:: The data ::
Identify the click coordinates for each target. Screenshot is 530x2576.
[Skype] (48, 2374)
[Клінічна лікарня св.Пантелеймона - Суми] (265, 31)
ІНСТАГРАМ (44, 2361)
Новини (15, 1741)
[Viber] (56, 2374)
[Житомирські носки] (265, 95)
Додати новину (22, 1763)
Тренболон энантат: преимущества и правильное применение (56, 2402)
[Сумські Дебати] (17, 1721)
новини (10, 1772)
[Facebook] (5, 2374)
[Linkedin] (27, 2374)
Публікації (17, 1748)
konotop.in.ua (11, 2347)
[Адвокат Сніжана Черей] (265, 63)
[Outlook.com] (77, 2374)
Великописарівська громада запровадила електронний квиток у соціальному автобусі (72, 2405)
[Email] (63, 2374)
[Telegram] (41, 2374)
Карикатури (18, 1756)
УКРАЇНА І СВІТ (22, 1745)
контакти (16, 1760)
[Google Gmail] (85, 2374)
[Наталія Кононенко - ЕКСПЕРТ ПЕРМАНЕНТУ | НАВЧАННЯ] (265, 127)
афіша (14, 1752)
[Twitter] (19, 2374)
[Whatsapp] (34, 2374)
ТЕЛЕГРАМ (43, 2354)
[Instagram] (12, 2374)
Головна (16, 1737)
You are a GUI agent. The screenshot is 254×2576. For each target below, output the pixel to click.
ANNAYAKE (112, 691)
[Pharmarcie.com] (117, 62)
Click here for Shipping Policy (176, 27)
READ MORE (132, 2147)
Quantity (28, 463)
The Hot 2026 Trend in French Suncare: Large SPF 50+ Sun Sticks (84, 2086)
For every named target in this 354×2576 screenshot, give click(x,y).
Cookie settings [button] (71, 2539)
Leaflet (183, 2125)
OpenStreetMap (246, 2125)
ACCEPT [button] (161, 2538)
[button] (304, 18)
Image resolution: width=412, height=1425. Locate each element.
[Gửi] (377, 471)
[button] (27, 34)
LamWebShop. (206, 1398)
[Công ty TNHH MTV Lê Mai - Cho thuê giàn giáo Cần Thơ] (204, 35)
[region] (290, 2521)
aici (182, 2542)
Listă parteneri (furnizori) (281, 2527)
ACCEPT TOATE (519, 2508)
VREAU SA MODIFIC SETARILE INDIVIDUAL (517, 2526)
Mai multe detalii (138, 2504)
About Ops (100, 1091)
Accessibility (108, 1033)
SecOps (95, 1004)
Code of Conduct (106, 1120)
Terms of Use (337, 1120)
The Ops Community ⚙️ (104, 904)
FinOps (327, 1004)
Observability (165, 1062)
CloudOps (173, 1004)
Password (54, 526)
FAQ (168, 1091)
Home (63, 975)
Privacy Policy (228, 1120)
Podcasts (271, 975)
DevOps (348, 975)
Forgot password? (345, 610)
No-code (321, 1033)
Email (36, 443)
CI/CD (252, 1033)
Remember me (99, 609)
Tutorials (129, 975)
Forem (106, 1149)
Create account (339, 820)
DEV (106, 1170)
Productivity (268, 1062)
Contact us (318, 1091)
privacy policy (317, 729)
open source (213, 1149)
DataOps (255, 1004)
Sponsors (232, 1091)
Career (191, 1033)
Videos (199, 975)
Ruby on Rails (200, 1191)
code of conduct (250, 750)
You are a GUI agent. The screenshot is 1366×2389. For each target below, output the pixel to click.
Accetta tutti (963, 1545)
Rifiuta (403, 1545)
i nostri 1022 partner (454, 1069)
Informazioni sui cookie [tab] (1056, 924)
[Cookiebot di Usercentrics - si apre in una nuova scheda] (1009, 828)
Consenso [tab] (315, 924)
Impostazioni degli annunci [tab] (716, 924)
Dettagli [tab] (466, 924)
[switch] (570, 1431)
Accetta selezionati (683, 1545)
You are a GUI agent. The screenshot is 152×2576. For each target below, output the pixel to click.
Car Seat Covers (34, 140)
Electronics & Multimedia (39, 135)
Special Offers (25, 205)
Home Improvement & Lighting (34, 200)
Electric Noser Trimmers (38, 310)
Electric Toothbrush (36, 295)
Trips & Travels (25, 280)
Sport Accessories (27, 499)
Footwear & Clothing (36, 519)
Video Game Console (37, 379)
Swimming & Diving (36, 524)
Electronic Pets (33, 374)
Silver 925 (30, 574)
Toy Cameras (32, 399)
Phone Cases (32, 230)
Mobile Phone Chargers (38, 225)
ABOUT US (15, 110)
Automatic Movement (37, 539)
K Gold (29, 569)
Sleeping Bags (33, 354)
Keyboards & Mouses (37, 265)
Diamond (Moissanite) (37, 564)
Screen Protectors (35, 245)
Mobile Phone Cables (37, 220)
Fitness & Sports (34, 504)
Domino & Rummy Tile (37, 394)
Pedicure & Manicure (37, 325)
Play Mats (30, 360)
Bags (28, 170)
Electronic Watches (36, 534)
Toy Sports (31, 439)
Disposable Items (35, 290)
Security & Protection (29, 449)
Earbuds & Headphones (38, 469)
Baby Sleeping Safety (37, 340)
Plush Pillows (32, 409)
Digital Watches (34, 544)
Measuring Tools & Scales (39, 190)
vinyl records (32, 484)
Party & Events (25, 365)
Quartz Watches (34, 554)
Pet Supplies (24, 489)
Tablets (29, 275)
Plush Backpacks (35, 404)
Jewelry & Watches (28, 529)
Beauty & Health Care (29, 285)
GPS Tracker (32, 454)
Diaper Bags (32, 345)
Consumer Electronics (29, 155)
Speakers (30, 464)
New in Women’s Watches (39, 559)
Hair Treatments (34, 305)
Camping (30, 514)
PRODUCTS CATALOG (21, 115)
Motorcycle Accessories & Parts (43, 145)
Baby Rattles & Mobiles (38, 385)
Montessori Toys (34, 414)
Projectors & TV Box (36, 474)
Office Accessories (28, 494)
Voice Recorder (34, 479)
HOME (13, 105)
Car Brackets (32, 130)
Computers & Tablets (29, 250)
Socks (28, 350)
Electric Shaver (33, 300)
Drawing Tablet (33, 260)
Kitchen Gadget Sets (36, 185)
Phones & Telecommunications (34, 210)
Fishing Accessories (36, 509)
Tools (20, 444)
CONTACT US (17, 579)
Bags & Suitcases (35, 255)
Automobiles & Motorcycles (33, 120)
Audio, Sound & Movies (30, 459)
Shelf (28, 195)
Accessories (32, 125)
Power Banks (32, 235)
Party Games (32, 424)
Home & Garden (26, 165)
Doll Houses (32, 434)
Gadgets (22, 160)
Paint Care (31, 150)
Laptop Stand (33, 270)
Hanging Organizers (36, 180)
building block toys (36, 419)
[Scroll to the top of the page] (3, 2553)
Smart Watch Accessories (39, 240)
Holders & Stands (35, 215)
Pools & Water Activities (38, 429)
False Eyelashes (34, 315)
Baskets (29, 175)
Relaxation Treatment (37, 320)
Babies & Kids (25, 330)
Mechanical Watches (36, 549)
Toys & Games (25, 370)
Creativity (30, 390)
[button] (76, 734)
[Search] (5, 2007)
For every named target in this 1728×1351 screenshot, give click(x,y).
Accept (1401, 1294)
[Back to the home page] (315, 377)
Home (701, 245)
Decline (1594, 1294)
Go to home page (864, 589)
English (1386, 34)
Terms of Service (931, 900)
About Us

:: Work task ::
Keep every word the same. Retype all the material.

:: Result ::
Identify the click coordinates for each target. Screenshot is 530x2576.
[Skype] (48, 2374)
[Клінічна лікарня св.Пантелеймона - Суми] (265, 31)
ІНСТАГРАМ (44, 2361)
Новини (15, 1741)
[Viber] (56, 2374)
[Житомирські носки] (265, 95)
Додати новину (22, 1763)
Тренболон энантат: преимущества и правильное применение (56, 2402)
[Сумські Дебати] (17, 1721)
новини (10, 1772)
[Facebook] (5, 2374)
[Linkedin] (27, 2374)
Публікації (17, 1748)
konotop.in.ua (11, 2347)
[Адвокат Сніжана Черей] (265, 63)
[Outlook.com] (77, 2374)
Великописарівська громада запровадила електронний квиток у соціальному автобусі (72, 2405)
[Email] (63, 2374)
[Telegram] (41, 2374)
Карикатури (18, 1756)
УКРАЇНА І СВІТ (22, 1745)
контакти (16, 1760)
[Google Gmail] (85, 2374)
[Наталія Кононенко - ЕКСПЕРТ ПЕРМАНЕНТУ | НАВЧАННЯ] (265, 127)
афіша (14, 1752)
[Twitter] (19, 2374)
[Whatsapp] (34, 2374)
ТЕЛЕГРАМ (43, 2354)
[Instagram] (12, 2374)
Головна (16, 1737)
You are a GUI agent. The screenshot is 254×2576. For each target below, output the pixel to click.
ANNAYAKE (112, 691)
[Pharmarcie.com] (117, 62)
Click here for Shipping Policy (176, 27)
READ MORE (132, 2147)
Quantity (28, 463)
The Hot 2026 Trend in French Suncare: Large SPF 50+ Sun Sticks (84, 2086)
For every named target in this 354×2576 screenshot, give click(x,y).
Cookie settings [button] (71, 2539)
Leaflet (183, 2125)
OpenStreetMap (246, 2125)
ACCEPT [button] (161, 2538)
[button] (304, 18)
Image resolution: width=412, height=1425. Locate each element.
[Gửi] (377, 471)
[button] (27, 34)
LamWebShop. (206, 1398)
[Công ty TNHH MTV Lê Mai - Cho thuê giàn giáo Cần Thơ] (204, 35)
[region] (290, 2521)
aici (182, 2542)
Listă parteneri (furnizori) (281, 2527)
ACCEPT TOATE (519, 2508)
VREAU SA MODIFIC SETARILE INDIVIDUAL (517, 2526)
Mai multe detalii (138, 2504)
About Ops (100, 1091)
Accessibility (108, 1033)
SecOps (95, 1004)
Code of Conduct (106, 1120)
Terms of Use (337, 1120)
The Ops Community ⚙️ (104, 904)
FinOps (327, 1004)
Observability (165, 1062)
CloudOps (173, 1004)
Password (54, 526)
FAQ (168, 1091)
Home (63, 975)
Privacy Policy (228, 1120)
Podcasts (271, 975)
DevOps (348, 975)
Forgot password? (345, 610)
No-code (321, 1033)
Email (36, 443)
CI/CD (252, 1033)
Remember me (99, 609)
Tutorials (129, 975)
Forem (106, 1149)
Create account (339, 820)
DEV (106, 1170)
Productivity (268, 1062)
Contact us (318, 1091)
privacy policy (317, 729)
open source (213, 1149)
DataOps (255, 1004)
Sponsors (232, 1091)
Career (191, 1033)
Videos (199, 975)
Ruby on Rails (200, 1191)
code of conduct (250, 750)
You are a GUI agent. The screenshot is 1366×2389. For each target below, output the pixel to click.
Accetta tutti (963, 1545)
Rifiuta (403, 1545)
i nostri 1022 partner (454, 1069)
Informazioni sui cookie [tab] (1056, 924)
[Cookiebot di Usercentrics - si apre in una nuova scheda] (1009, 828)
Consenso [tab] (315, 924)
Impostazioni degli annunci [tab] (716, 924)
Dettagli [tab] (466, 924)
[switch] (570, 1431)
Accetta selezionati (683, 1545)
You are a GUI agent. The screenshot is 152×2576. For each target below, output the pixel to click.
Car Seat Covers (34, 140)
Electronics & Multimedia (39, 135)
Special Offers (25, 205)
Home Improvement & Lighting (34, 200)
Electric Noser Trimmers (38, 310)
Electric Toothbrush (36, 295)
Trips & Travels (25, 280)
Sport Accessories (27, 499)
Footwear & Clothing (36, 519)
Video Game Console (37, 379)
Swimming & Diving (36, 524)
Electronic Pets (33, 374)
Silver 925 (30, 574)
Toy Cameras (32, 399)
Phone Cases (32, 230)
Mobile Phone Chargers (38, 225)
ABOUT US (15, 110)
Automatic Movement (37, 539)
K Gold (29, 569)
Sleeping Bags (33, 354)
Keyboards & Mouses (37, 265)
Diamond (Moissanite) (37, 564)
Screen Protectors (35, 245)
Mobile Phone Cables (37, 220)
Fitness & Sports (34, 504)
Domino & Rummy Tile (37, 394)
Pedicure & Manicure (37, 325)
Play Mats (30, 360)
Bags (28, 170)
Electronic Watches (36, 534)
Toy Sports (31, 439)
Disposable Items (35, 290)
Security & Protection (29, 449)
Earbuds & Headphones (38, 469)
Baby Sleeping Safety (37, 340)
Plush Pillows (32, 409)
Digital Watches (34, 544)
Measuring Tools & Scales (39, 190)
vinyl records (32, 484)
Party & Events (25, 365)
Quartz Watches (34, 554)
Pet Supplies (24, 489)
Tablets (29, 275)
Plush Backpacks (35, 404)
Jewelry & Watches (28, 529)
Beauty & Health Care (29, 285)
GPS Tracker (32, 454)
Diaper Bags (32, 345)
Consumer Electronics (29, 155)
Speakers (30, 464)
New in Women’s Watches (39, 559)
Hair Treatments (34, 305)
Camping (30, 514)
PRODUCTS CATALOG (21, 115)
Motorcycle Accessories & Parts (43, 145)
Baby Rattles & Mobiles (38, 385)
Montessori Toys (34, 414)
Projectors & TV Box (36, 474)
Office Accessories (28, 494)
Voice Recorder (34, 479)
HOME (13, 105)
Car Brackets (32, 130)
Computers & Tablets (29, 250)
Socks (28, 350)
Electric Shaver (33, 300)
Drawing Tablet (33, 260)
Kitchen Gadget Sets (36, 185)
Phones & Telecommunications (34, 210)
Fishing Accessories (36, 509)
Tools (20, 444)
CONTACT US (17, 579)
Bags & Suitcases (35, 255)
Automobiles & Motorcycles (33, 120)
Audio, Sound & Movies (30, 459)
Shelf (28, 195)
Accessories (32, 125)
Power Banks (32, 235)
Party Games (32, 424)
Home & Garden (26, 165)
Doll Houses (32, 434)
Gadgets (22, 160)
Paint Care (31, 150)
Laptop Stand (33, 270)
Hanging Organizers (36, 180)
building block toys (36, 419)
[Scroll to the top of the page] (3, 2553)
Smart Watch Accessories (39, 240)
Holders & Stands (35, 215)
Pools & Water Activities (38, 429)
False Eyelashes (34, 315)
Baskets (29, 175)
Relaxation Treatment (37, 320)
Babies & Kids (25, 330)
Mechanical Watches (36, 549)
Toys & Games (25, 370)
Creativity (30, 390)
[button] (76, 734)
[Search] (5, 2007)
For every named target in this 1728×1351 screenshot, give click(x,y).
Accept (1401, 1294)
[Back to the home page] (315, 377)
Home (701, 245)
Decline (1594, 1294)
Go to home page (864, 589)
English (1386, 34)
Terms of Service (931, 900)
About Us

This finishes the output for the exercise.